Despite no strong signatures of selection and marker-trait associations, an examination of D for each locus shows that reductions were not uniform across the genome (Figure 3). A large reduction in D was observed in regions on chromosomes 2 (∼132 million bp), 3 (∼55 million bp), and 4 (∼78 million bp). These regions of relatively greater loss in diversity were defined visually by examining the D plots in Figure 3. Average D across all loci was reduced from 0.352 in C2 to 0.285 in C5. Although average genome-wide D was only reduced by 19% from C2 to C5, average D in these regions on chromosomes 2, 3, and 4 was reduced by 62%, 79%, and 67%, respectively. The large region on chromosome 2, for example, had an average D of 0.355 in C2, which is very close to the average genome-wide D in C2. By C5, however, the average D was only 0.135, which is well below 1 SD of D (genome-wide SD = 0.131).

Figure 3.

Figure 3

Gene diversity for each SNP evaluated in the Wisconsin Quality Synthetic selection program from cycle 2 (WQS C2) to C5

Discussion

The first objective of this study was to identify loci controlling variation for traits important to silage breeding using a combination of association and selection mapping. Despite moderate to high entry-mean heritabilities within cycles (Table 2) and documented genetic gain for silage yield and composition in WQS (Frey et al. 2004; Gustafson et al. 2010), no significant results were obtained.

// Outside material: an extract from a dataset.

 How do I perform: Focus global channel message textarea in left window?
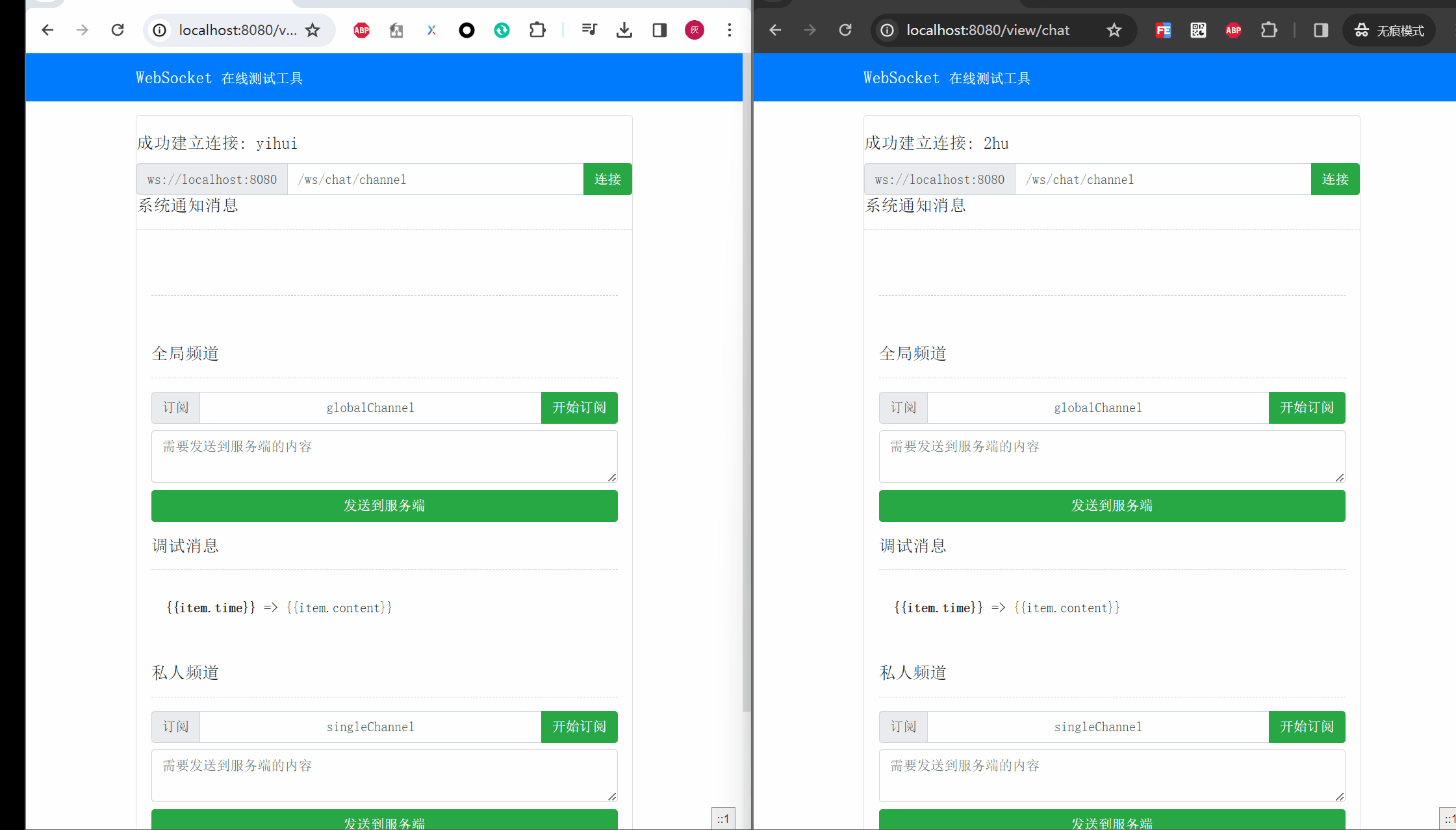[x=384, y=456]
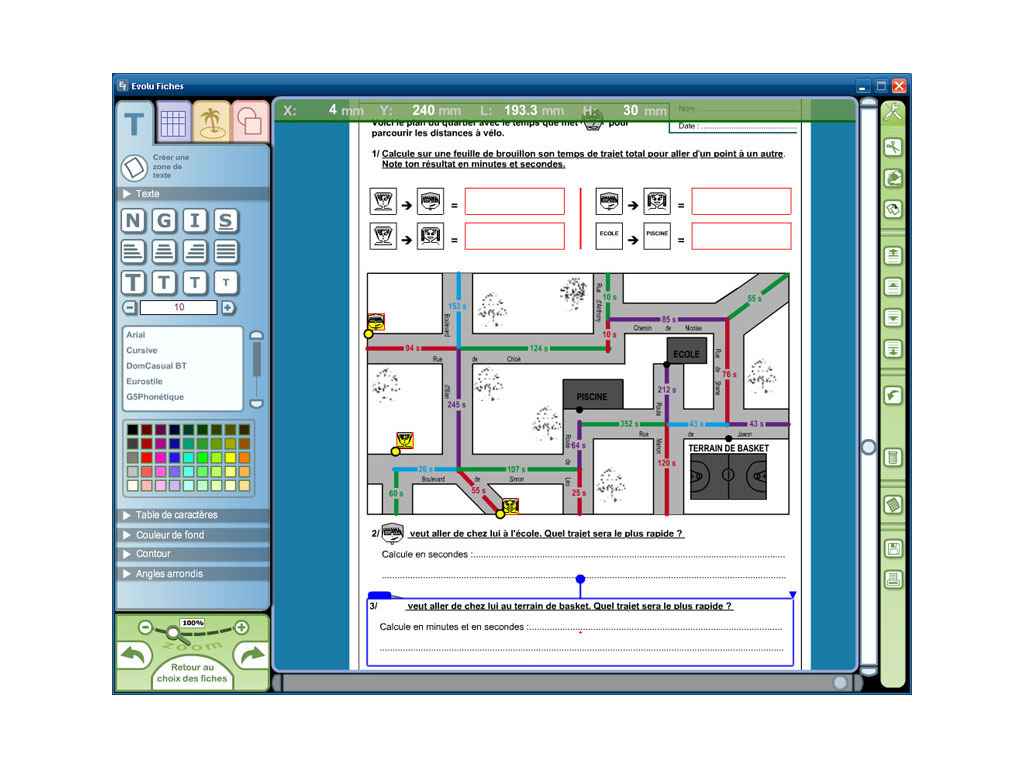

The genetic complexity underlying silage quality and yield is antagonistic to identifying loci contributing to variation and therefore selection response. Although the genetics underlying mechanisms involved in cell wall digestibility could be complex, the dependence of silage quality on grain content, which is related to grain yield, surely makes silage quality increasingly complex. Grain is highly digestible and accounts for approximately 50% of total dry matter of silage (Coors and Lauer 2001). Also, variation in the effectiveness of the ear as a sink can influence stover composition through its effect on dry matter partitioning and transport of sugars to the ear (Coors et al. 1997). Stage of plant development at which plants are harvested contributes to variation in silage quality (Jung and Casler 2006). If genetic variation for time to maturity exists within a population, then this variation will be confounded with variation for stover quality. Finally, plant components vary for digestibility and fiber concentrations, and genetic variation exists for digestibility of specific plant components (Hansey et al. 2010). Therefore, the genetic complexity of silage quality on a whole-plant basis could easily equal that of grain yield given its dependence on grain yield and plant morphology.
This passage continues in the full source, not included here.